# [Brief]
Reproduce the data verbatim, beginning with the line that contains "pixels, height=613 pixels." and continuing through the end of the data.
□ □ □ □
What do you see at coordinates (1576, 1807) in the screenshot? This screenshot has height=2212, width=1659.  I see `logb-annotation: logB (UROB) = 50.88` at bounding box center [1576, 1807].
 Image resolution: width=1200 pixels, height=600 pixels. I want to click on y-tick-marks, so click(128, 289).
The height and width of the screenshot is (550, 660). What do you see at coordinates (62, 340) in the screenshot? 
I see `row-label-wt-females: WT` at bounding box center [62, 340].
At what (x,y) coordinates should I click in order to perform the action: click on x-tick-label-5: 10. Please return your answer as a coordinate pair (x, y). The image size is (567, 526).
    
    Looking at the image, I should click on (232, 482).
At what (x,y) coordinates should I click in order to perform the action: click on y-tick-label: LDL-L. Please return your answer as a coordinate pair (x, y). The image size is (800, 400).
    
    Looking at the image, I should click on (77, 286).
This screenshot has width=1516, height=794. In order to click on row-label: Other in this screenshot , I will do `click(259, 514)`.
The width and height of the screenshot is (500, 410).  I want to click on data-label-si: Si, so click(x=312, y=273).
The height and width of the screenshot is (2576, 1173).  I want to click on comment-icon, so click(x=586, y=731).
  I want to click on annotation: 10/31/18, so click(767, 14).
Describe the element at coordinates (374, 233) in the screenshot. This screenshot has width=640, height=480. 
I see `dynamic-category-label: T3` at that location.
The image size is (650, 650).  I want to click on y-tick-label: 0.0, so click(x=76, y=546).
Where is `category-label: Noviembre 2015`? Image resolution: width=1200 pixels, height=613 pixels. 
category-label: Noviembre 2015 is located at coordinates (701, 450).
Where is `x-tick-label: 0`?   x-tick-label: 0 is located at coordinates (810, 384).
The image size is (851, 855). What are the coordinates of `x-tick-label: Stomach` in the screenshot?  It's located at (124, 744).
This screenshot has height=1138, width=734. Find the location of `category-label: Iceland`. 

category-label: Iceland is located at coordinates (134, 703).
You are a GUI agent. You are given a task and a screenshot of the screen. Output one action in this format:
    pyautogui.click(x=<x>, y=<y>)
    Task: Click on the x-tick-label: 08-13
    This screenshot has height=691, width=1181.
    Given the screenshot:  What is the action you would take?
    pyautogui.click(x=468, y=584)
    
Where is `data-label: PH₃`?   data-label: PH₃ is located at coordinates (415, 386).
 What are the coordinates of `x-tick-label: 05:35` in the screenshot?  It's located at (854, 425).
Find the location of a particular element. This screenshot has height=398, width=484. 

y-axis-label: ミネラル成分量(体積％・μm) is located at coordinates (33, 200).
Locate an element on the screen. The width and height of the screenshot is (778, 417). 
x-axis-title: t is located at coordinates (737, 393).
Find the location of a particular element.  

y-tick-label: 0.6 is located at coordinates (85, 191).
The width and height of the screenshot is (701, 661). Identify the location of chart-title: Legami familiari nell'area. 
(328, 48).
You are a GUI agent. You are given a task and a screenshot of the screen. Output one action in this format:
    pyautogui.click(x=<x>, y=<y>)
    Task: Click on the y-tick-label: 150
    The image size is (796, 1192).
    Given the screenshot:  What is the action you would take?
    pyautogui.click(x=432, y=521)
□ □ □ □
# [Worked solution]
Where is `category-label: Noviembre 2015`? Image resolution: width=1200 pixels, height=613 pixels. 
category-label: Noviembre 2015 is located at coordinates (701, 450).
Where is `x-tick-label: 0`?   x-tick-label: 0 is located at coordinates (810, 384).
The image size is (851, 855). What are the coordinates of `x-tick-label: Stomach` in the screenshot?  It's located at (124, 744).
This screenshot has height=1138, width=734. Find the location of `category-label: Iceland`. 

category-label: Iceland is located at coordinates (134, 703).
You are a GUI agent. You are given a task and a screenshot of the screen. Output one action in this format:
    pyautogui.click(x=<x>, y=<y>)
    Task: Click on the x-tick-label: 08-13
    This screenshot has height=691, width=1181.
    Given the screenshot:  What is the action you would take?
    pyautogui.click(x=468, y=584)
    
Where is `data-label: PH₃`?   data-label: PH₃ is located at coordinates (415, 386).
 What are the coordinates of `x-tick-label: 05:35` in the screenshot?  It's located at (854, 425).
Find the location of a particular element. This screenshot has height=398, width=484. 

y-axis-label: ミネラル成分量(体積％・μm) is located at coordinates (33, 200).
Locate an element on the screen. The width and height of the screenshot is (778, 417). 
x-axis-title: t is located at coordinates (737, 393).
Find the location of a particular element.  

y-tick-label: 0.6 is located at coordinates (85, 191).
The width and height of the screenshot is (701, 661). Identify the location of chart-title: Legami familiari nell'area. 
(328, 48).
You are a GUI agent. You are given a task and a screenshot of the screen. Output one action in this format:
    pyautogui.click(x=<x>, y=<y>)
    Task: Click on the y-tick-label: 150
    The image size is (796, 1192).
    Given the screenshot:  What is the action you would take?
    pyautogui.click(x=432, y=521)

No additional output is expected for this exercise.